Jefferies Financial Group said net earnings fell 7.2 percent to $191 million in its fiscal fourth quarter as losses tied to First Brands Group offset gains across investment banking and capital markets operations.
The firm recorded total revenue of $2.07 billion during the quarter, reflecting a 5.7 percent increase from the same period last year. Company leaders said the results highlight both the strength of core advisory and trading businesses and the challenges tied to exposure in alternative investments.
Earnings Decline Driven by Asset Management Losses
The decline in quarterly profit was largely tied to a $30 million pretax loss stemming from the bankruptcy of auto parts supplier First Brands Group. Jefferies Financial Group holds a minority stake in the Point Bonita fund through its Leucadia Asset Management unit, which had significant exposure to receivables connected to First Brands customers.
Executives described the loss as a material setback and acknowledged that the situation revealed weaknesses in oversight processes within the asset management business. The firm said it is reviewing and strengthening internal controls to reduce similar risks going forward.
Despite the earnings decline, Jefferies noted that total revenue reached the highest quarterly level in its history. Revenue growth was supported by strong performance across advisory services and equity related trading activities.
Capital markets revenue rose 6.2 percent to $692 million compared with the prior year. Equity trading was a key contributor, with revenue increasing 18 percent year over year. Fixed income trading declined 14 percent, reflecting softer conditions in that segment during the quarter.
Investment Banking Strength Offsets Market Pressures
Investment banking remained the strongest performer for Jefferies in the quarter.
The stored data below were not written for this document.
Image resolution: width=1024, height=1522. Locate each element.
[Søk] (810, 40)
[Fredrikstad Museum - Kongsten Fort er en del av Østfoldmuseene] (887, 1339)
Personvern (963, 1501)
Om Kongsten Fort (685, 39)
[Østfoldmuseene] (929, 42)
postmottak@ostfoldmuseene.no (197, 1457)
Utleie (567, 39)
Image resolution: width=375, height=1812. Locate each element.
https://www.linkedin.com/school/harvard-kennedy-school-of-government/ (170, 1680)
Revenue from the division climbed 20 percent to $1.19 billion, driven by advisory mandates and underwriting activity.
Advisory revenue reached $634 million, marking the second highest quarterly total in the firm’s history. Debt and equity underwriting revenue also increased as Jefferies gained market share in select transactions.
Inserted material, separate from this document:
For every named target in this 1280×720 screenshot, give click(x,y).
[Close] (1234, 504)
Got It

Company leadership said investment banking momentum began building early in the quarter and continued through the end of the fiscal year. Executives pointed to improved client engagement and a steady pipeline of announced and pending deals.
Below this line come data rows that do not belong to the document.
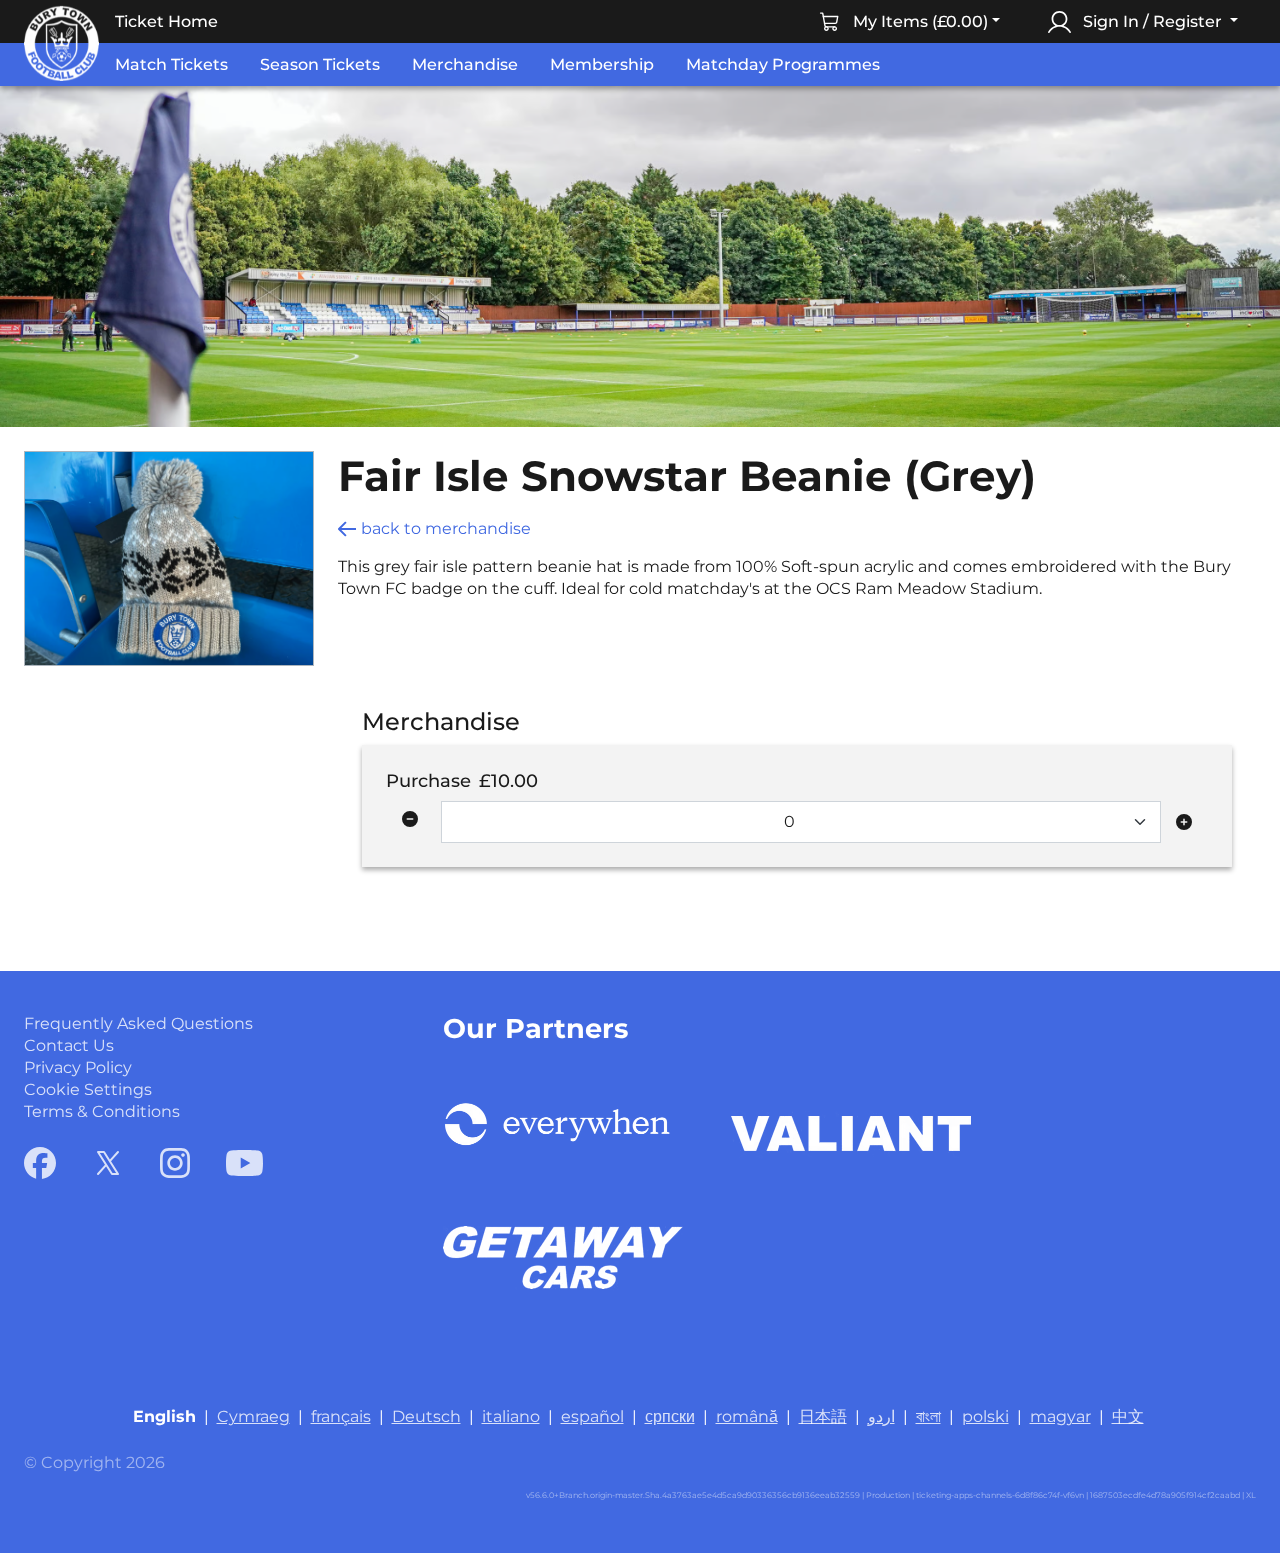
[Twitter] (108, 1163)
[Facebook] (40, 1163)
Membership (602, 64)
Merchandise (465, 64)
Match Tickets (171, 64)
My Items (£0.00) (920, 21)
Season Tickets (320, 64)
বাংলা (928, 1416)
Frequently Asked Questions (138, 1023)
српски (670, 1416)
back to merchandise (446, 528)
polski (985, 1416)
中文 (1128, 1416)
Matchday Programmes (783, 64)
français (341, 1416)
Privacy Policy (78, 1067)
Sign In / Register (1152, 21)
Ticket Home (166, 21)
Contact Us (69, 1045)
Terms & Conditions (102, 1111)
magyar (1060, 1416)
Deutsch (426, 1416)
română (747, 1416)
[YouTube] (244, 1163)
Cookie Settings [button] (88, 1089)
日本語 (823, 1416)
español (592, 1416)
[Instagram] (175, 1163)
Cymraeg (253, 1416)
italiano (511, 1416)
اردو (881, 1416)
Looking ahead, Jefferies Financial Group expressed optimism about market conditions in 2026. Management noted that expectations remain positive for mergers and acquisitions activity as well as capital markets issuance, provided there are no major disruptions to global financial markets.
The firm believes equity markets and advisory services will continue to benefit from corporate demand for strategic transactions and capital raising. At the same time, leadership noted that pricing pressures and volatility could continue to affect fixed income trading.
Jefferies Financial Group shares fell about 1 percent in extended trading following the earnings release. Over the past year, the stock has come under broader pressure, declining roughly 19 percent amid market volatility and concerns surrounding deal activity cycles.
Overall, the quarter reflected a combination of strong operating momentum in core businesses and challenges within asset management. Company executives said future performance will depend on sustained deal flow, disciplined risk management and continued recovery in capital markets.